Den dritten Teil des Maßnahmenbündels „Agrarpaket“ stellt das Aktionsprogramm Insektenschutz dar, das vom Bundesumweltministerium (BMU) entwickelt wurde. Im knapp siebzigseitigen Entwurf beschreibt das BMU die Gründe für den Insektenschwund als vielfältig. Das BMU kommt aber dieser Erkenntnis bei den vorgeschlagenen Ansatzpunkten für Lösungen nur unausgewogen nach. Auch wenn Bereiche wie Siedlungsentwicklung, Lichtverschmutzung, Gärten und Verkehrsflächen Inhalt sind, so sind dort weniger verbindliche Maßnahmen vorgeschlagen.

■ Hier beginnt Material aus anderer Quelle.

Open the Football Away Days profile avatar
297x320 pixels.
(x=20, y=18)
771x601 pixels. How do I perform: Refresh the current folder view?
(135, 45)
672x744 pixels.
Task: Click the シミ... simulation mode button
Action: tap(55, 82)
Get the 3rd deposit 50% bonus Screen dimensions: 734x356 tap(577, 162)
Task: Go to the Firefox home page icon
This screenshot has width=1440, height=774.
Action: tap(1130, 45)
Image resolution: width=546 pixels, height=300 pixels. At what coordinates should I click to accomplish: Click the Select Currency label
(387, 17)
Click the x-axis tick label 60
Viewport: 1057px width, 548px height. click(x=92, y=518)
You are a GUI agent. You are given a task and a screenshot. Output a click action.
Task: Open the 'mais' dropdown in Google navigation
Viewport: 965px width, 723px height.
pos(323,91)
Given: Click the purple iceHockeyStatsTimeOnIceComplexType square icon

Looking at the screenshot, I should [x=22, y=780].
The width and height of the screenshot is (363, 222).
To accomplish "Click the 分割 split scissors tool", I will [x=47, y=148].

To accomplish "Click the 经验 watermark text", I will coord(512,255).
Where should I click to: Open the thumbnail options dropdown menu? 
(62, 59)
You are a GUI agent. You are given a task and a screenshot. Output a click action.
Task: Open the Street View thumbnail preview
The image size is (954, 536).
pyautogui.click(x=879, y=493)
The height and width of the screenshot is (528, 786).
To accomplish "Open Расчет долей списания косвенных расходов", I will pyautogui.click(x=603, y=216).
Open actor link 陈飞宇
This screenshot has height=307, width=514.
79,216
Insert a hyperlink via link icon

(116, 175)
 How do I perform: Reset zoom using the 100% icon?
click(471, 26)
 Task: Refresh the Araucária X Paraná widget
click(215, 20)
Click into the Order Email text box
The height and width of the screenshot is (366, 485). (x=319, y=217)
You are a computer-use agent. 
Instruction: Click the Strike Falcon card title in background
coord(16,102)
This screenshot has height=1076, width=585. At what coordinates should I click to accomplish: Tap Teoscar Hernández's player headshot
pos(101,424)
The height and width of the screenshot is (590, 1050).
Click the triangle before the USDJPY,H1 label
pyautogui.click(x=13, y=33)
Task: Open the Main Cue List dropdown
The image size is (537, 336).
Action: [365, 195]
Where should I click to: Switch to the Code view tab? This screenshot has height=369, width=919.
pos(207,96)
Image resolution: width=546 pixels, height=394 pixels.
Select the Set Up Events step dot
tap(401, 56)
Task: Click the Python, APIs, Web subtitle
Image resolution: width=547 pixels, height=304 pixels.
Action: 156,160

Dagegen stehen zur Landwirtschaft Vorschläge für zusätzliche Einschränkungen gerade bei Pflanzenschutz und Düngung im Raum. Über die nun vom Bundeskabinett verabschiedeten Vorschläge stehen nun Beratungen mit den Bundesländern und auch mit den Bundestagsabgeordneten an, da es am Ende neue gesetzliche Initiativen geht, die das übliche parlamentarische Verfahren später auch noch vor sich haben.

In den Vorschlägen des Aktionsprogramms Insektenschutz enthalten sind, vor allem:

  • Der Vorschlag zum Einsatz von Pflanzenschutzmitteln in naturschutzfachlichen Schutzgebieten soll insbesondere Herbizide und biodiversitätsschädigende Insekti-zide in Vogelschutzgebieten beschränken, die Bedeutung für den Insektenschutz haben. Es wird auch eine Ausnahmeregelung vorgeschlagen.
  • Die Aufnahme von Streuobst und artenreichem Grünland in die Liste der geschützten Biotope (Bundesnaturschutzgesetz) wird vorgeschlagen. In Bayern haben wir das infolge der Umsetzung des Volksbegehrens „Artenvielfalt“ seit August 2019 im Bayerischen Naturschutzgesetz, so dass die normale weitere Bewirtschaftung zulässig ist.

Nicht bei Vorschlägen des Aktionsprogramms vorgesehen sind:

  • Vorfestlegungen zur Ausgestaltung der GAP nach 2020, zum Beispiel zum Mindestanteil von Brache in jedem Betrieb (unproduktive Flächen).
  • zusätzlich Punkte zur ohnehin überzogenen Diskussion bei der Düngeverordnung.

Vor dem Hintergrund des Themas „Pflanzenschutz“ ist das Urteil des Verwaltungsgerichts Braunschweig aus letzter Woche zu beachten, das die Rechtsauffassung bestätigt, dass die Zulassung von Pflanzenschutzmitteln nicht mit einer Biodiversitätsauflage, also einer faktischen Flächenstilllegung (zum Beispiel so genannte Refugialflächen, wie sie das BMU im Aktionsprogramm vorschlägt) verknüpft werden darf.